Composition du portefeuille
Vermeir souligne qu’AG Insurance a aujourd’hui un portefeuille très défensif : « 87 % de notre portefeuille est constitué de produits à revenu fixe, et 13 % d’actifs plus risqués tels que l’immobilier (10 %) et les actions (3 %) », précise-t-il. « Et au sein de ces 87 %, nous sommes très prudents, car c’est en fin de compte là-dessus que reposent nos promesses. La qualité du crédit est très élevée car plus des trois quarts de cette partie du portefeuille ont au moins une notation A. Il y a aussi 10 % de NR paper ou obligations sans notation, mais si nous leur appliquons des notations internes, nous sommes proches d’une notation A ou supérieure. Cette partie du portefeuille est également de grande qualité. »
« Le portefeuille total se compose de trois grandes composantes obligataires », poursuit Wim Vermeir. « 50 % d’obligations d’État, 17 % d’obligations d’entreprises dans lesquelles nous voyons encore un potentiel, et 20 % de prêts. Cette dernière composante est la partie du portefeuille qui connaît la croissance la plus rapide.

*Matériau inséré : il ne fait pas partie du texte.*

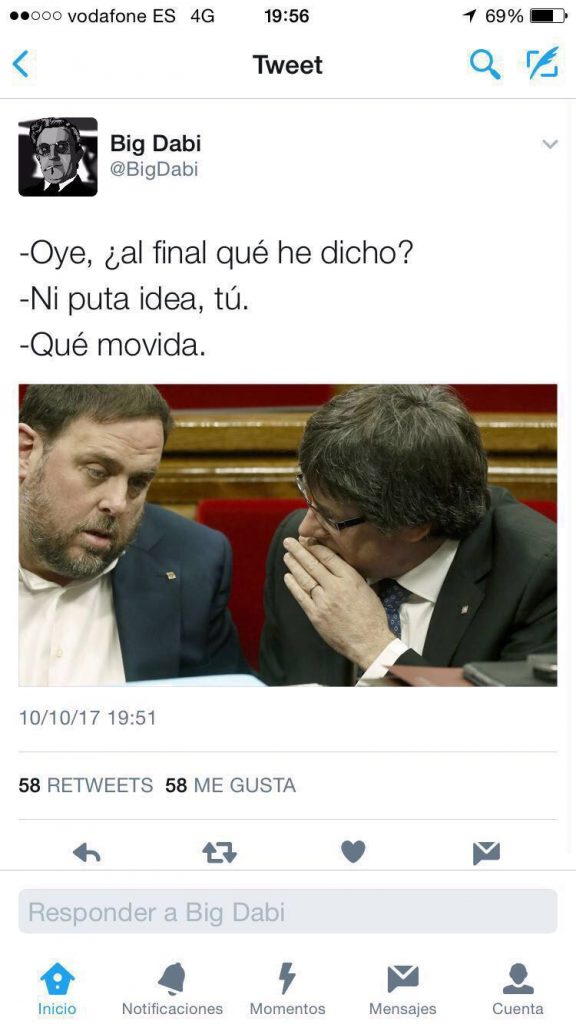Focus the Responder a Big Dabi field

tap(287, 912)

Les prêts sont des crédits privés qui ne sont pas négociables sur le marché, alors que les obligations ordinaires le sont. » Le CIO souligne que la grande différence réside dans le fait que la Banque centrale européenne rachète des obligations d’État et d’entreprises, mais ne le fait pas avec des prêts. « Il y a donc beaucoup plus d’opportunités dans ce segment de marché. »

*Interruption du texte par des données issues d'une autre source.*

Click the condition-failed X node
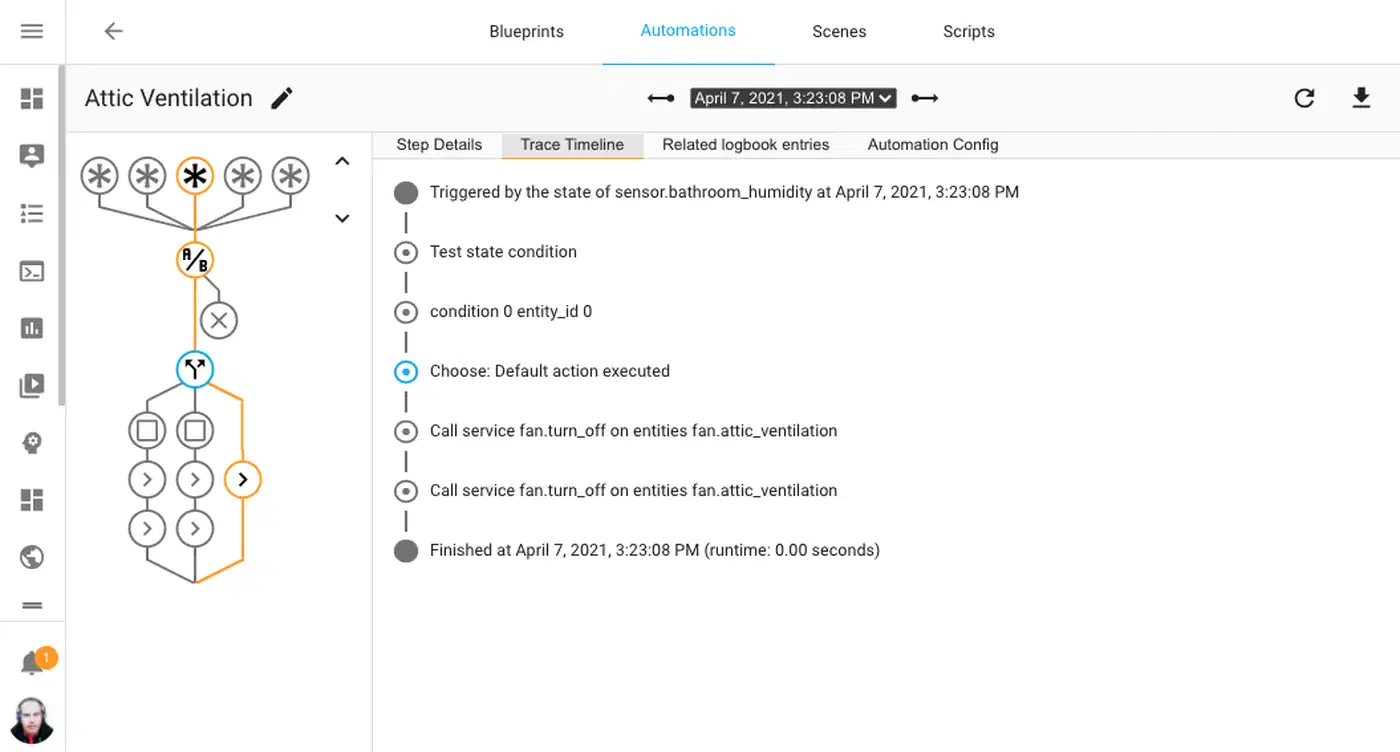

Les prêts directs gagnent en importance
Vermeir souligne que depuis 2016, la proportion de prêts directs dans le portefeuille est passée de 11 % à 20 % et que l’importance des obligations d’État a diminué. Les autres catégories d’actifs sont restées assez stables chez AG Insurance. « Les obligations d’entreprises sont plus cycliques : si le spread est élevé, nous sommes un gros acheteur, et si le spread est bas, nous n’achetons pas. »
Source : AG Insurance
« Dans le cadre des prêts, nous optons principalement pour des obligations défensives, dont 43 % ont un lien avec le gouvernement, par exemple via des crédits pour des logements sociaux ou assortis d’une garantie régionale. 15 % sont des prêts directs à des entreprises ayant une excellente solvabilité, et 30 % sont des prêts hypothécaires. En ce qui concerne ces derniers, nous sommes principalement actifs aux Pays-Bas, car il y a souvent environ 1 % de plus à gagner et les conditions de remboursement y sont plus intéressantes. »

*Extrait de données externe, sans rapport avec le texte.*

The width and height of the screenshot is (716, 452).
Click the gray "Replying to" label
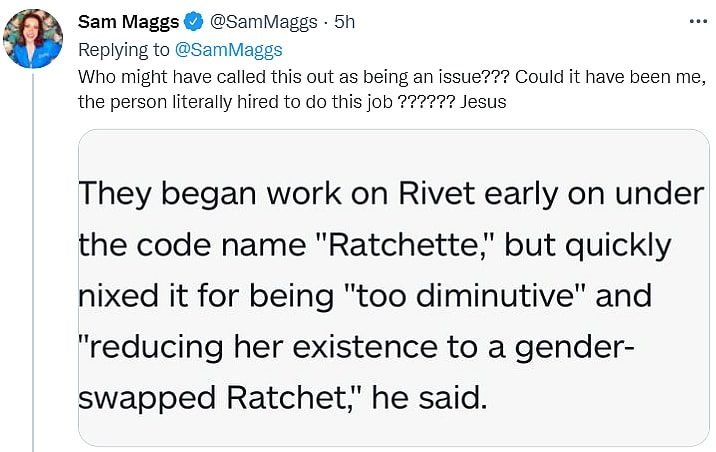(124, 48)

Les prêts pour les infrastructures connaissent le plus important développement et représentent aujourd’hui 12 % ou 2,2 milliards d’euros dans ce segment chez AG Insurance. « Nous avons commencé il y a 5 ans et avons déjà constitué un beau portefeuille de 48 projets. Nous avons appliqué une répartition sectorielle et géographique poussée, les quatre secteurs les plus importants étant les transports (32 %), l’hébergement (33 %, comme les écoles, les prisons, les salles de sport, etc.), les énergies renouvelables (15 %) et l’économie numérique comme les réseaux de fibres optiques (7 %). Ces deux dernières catégories ont le vent en poupe en raison du Green Deal de l’Union européenne. Les marchés domestiques belge (41 %) et français (28 %) sont les pays les plus importants dans lesquels nous sommes actifs en matière de prêts. »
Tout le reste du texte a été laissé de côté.